**SUPPLIED DATA**
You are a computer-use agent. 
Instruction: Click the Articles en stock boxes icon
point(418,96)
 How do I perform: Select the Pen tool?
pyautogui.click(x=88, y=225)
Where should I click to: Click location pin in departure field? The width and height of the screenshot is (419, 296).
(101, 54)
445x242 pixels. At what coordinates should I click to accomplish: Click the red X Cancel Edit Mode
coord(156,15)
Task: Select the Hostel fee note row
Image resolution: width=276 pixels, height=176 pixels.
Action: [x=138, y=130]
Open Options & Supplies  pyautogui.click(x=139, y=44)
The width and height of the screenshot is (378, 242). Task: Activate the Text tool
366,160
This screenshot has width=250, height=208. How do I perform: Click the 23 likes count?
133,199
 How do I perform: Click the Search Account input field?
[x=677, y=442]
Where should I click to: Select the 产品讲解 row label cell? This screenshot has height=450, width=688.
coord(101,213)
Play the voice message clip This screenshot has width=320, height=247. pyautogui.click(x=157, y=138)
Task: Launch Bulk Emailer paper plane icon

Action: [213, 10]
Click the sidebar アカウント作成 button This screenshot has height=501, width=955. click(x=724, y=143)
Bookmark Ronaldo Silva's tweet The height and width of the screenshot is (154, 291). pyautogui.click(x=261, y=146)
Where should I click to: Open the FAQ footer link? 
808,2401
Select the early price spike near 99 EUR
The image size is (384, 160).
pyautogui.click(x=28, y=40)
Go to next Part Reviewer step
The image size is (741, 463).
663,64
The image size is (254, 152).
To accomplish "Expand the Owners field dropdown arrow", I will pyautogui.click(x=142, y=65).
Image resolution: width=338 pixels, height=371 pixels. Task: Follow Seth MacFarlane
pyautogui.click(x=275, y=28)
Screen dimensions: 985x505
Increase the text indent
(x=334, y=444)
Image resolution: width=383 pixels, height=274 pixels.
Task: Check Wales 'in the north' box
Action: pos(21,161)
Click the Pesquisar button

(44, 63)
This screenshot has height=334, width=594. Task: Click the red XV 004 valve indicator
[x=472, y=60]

**BRIEF**
Restate each record above exactly, leaving nothing out.

**RESULT FOR THIS EXERCISE**
You are a computer-use agent. 
Instruction: Click the Articles en stock boxes icon
point(418,96)
 How do I perform: Select the Pen tool?
pyautogui.click(x=88, y=225)
Where should I click to: Click location pin in departure field? The width and height of the screenshot is (419, 296).
(101, 54)
445x242 pixels. At what coordinates should I click to accomplish: Click the red X Cancel Edit Mode
coord(156,15)
Task: Select the Hostel fee note row
Image resolution: width=276 pixels, height=176 pixels.
Action: [x=138, y=130]
Open Options & Supplies  pyautogui.click(x=139, y=44)
The width and height of the screenshot is (378, 242). Task: Activate the Text tool
366,160
This screenshot has width=250, height=208. How do I perform: Click the 23 likes count?
133,199
 How do I perform: Click the Search Account input field?
[x=677, y=442]
Where should I click to: Select the 产品讲解 row label cell? This screenshot has height=450, width=688.
coord(101,213)
Play the voice message clip This screenshot has width=320, height=247. pyautogui.click(x=157, y=138)
Task: Launch Bulk Emailer paper plane icon

Action: [213, 10]
Click the sidebar アカウント作成 button This screenshot has height=501, width=955. click(x=724, y=143)
Bookmark Ronaldo Silva's tweet The height and width of the screenshot is (154, 291). pyautogui.click(x=261, y=146)
Where should I click to: Open the FAQ footer link? 
808,2401
Select the early price spike near 99 EUR
The image size is (384, 160).
pyautogui.click(x=28, y=40)
Go to next Part Reviewer step
The image size is (741, 463).
663,64
The image size is (254, 152).
To accomplish "Expand the Owners field dropdown arrow", I will pyautogui.click(x=142, y=65).
Image resolution: width=338 pixels, height=371 pixels. Task: Follow Seth MacFarlane
pyautogui.click(x=275, y=28)
Screen dimensions: 985x505
Increase the text indent
(x=334, y=444)
Image resolution: width=383 pixels, height=274 pixels.
Task: Check Wales 'in the north' box
Action: pos(21,161)
Click the Pesquisar button

(44, 63)
This screenshot has height=334, width=594. Task: Click the red XV 004 valve indicator
[x=472, y=60]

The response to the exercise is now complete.